DIRECTIVE:
Can you resume the counting argument on obtuse triangles below, picking up right after its last sentence?

TEXT:
- If $n = 2k+1$ is odd :
The triangle $A_1A_iA_j$ is obtuse at $A_1$, where $i < j$, if and only if $i \in \{2, \ldots, k+1 \}$ and $j \in \{ k+1+i, \ldots, n \}$.
Thus, for each $i \in \{2, \ldots, k+1 \}$ there are $k+1-i$ possibles values for $j$. Summing over $i$, it leads to $\displaystyle \frac {k(k-1)} 2$ obtuse triangles at $A_1$.
Similarly, there are as many obtuse triangles at $A_i$ for each $i$, and non is counted twice, since a triangle cannot have more than one obtuse angle...
Thus, there are a total of $\displaystyle \frac {(2k+1)k(k-1)} 2$ obtuse triangles in that case.

EXTRACTED INFORMATION:
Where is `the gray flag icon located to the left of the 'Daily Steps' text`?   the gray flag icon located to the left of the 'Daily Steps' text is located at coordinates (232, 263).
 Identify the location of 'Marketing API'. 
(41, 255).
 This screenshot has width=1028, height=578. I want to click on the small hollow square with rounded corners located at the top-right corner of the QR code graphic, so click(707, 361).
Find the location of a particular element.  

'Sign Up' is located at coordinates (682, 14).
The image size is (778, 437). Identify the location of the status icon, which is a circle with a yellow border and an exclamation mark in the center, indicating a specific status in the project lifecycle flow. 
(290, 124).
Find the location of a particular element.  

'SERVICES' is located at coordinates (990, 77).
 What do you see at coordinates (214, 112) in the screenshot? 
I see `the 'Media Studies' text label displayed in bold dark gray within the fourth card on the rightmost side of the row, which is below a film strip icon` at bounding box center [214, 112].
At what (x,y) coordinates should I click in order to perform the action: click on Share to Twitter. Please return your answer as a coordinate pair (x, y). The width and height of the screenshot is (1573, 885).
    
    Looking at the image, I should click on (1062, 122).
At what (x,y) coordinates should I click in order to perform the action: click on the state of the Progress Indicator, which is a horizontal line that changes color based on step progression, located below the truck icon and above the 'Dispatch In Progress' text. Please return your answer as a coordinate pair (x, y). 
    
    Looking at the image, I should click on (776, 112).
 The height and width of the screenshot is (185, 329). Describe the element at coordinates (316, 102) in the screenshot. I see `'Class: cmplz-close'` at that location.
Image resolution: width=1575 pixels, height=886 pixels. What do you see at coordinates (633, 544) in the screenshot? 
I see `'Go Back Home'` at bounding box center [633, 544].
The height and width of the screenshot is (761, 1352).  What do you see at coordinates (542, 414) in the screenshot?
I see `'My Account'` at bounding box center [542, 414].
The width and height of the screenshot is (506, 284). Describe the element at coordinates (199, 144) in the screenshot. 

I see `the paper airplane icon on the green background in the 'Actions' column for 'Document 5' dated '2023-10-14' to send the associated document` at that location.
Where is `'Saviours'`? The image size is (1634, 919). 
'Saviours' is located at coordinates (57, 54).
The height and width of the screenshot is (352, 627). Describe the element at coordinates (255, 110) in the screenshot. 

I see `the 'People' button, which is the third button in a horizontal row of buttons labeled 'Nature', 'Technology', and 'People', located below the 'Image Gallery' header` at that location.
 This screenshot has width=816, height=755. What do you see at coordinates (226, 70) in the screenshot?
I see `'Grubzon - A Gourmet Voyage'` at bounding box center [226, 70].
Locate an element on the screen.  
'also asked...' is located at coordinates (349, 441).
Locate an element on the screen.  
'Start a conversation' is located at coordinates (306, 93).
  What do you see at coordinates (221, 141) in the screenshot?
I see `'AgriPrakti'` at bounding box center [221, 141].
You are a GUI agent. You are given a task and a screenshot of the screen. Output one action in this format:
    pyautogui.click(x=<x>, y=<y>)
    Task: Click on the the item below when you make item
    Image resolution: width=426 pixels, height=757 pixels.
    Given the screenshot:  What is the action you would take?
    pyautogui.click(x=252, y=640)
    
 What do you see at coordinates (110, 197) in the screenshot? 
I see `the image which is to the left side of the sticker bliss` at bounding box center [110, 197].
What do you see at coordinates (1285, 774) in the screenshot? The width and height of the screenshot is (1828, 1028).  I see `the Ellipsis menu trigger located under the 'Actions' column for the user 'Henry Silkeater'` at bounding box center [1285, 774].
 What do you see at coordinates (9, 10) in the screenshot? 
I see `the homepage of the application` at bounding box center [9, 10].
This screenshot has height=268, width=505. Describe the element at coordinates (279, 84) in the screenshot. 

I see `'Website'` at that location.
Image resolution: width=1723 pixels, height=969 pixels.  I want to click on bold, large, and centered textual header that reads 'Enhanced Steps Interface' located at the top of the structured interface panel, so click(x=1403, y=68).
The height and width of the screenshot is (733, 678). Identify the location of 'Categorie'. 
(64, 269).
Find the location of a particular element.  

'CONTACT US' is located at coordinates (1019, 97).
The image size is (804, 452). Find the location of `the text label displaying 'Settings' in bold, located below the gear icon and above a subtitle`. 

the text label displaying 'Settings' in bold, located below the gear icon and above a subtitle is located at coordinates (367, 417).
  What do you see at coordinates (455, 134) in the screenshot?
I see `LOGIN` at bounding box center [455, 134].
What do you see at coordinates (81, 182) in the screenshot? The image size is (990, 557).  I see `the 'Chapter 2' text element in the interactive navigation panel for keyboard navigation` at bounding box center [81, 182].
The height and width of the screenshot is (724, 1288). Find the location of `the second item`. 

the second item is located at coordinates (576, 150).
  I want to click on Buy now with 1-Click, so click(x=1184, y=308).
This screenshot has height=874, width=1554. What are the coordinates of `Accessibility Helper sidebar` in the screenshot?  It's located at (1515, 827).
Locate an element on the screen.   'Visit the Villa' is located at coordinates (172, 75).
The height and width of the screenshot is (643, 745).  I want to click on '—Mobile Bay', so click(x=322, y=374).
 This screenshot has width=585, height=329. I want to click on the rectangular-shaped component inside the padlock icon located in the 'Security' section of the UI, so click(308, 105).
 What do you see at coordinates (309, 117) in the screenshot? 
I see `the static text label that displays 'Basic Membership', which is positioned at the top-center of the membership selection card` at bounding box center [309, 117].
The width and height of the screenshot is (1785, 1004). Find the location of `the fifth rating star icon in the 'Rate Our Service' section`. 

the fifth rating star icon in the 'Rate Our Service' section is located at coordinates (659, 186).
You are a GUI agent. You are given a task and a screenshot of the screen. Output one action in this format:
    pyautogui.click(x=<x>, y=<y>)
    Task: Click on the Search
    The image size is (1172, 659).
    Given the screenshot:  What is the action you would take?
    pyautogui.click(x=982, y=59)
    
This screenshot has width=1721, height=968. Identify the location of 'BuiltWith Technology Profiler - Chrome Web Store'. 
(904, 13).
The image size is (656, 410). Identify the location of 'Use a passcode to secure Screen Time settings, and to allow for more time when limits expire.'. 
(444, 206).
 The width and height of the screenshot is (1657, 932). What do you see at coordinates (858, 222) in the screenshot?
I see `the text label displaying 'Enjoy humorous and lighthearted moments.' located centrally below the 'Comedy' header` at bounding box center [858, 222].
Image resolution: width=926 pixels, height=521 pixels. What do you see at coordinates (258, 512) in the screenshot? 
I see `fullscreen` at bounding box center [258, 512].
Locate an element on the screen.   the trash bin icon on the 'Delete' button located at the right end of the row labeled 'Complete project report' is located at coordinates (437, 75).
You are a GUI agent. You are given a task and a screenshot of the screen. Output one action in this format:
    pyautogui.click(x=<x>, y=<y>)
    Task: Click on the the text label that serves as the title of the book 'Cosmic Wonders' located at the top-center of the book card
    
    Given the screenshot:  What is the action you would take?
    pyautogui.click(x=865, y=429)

EXERCISE RESPONSE:
- If $n = 2k$ is even :
The triangle $A_1A_iA_j$ is obtuse at $A_1$, where $i < j$, if and only if $i \in \{2, \ldots, k \}$ and $j \in \{ k+1+i, \ldots, n \}$.
Thus, for each $i \in \{2, \ldots, k+1 \}$ there are $k-i$ possibles values for $j$. Summing over $i$, it leads to $\displaystyle \frac {(k-2)(k-1)} 2$ obtuse triangles at $A_1$.
Similarly as above, it leads to a total of $k(k-2)(k-1)$ obtuse triangles in that case.
Pierre.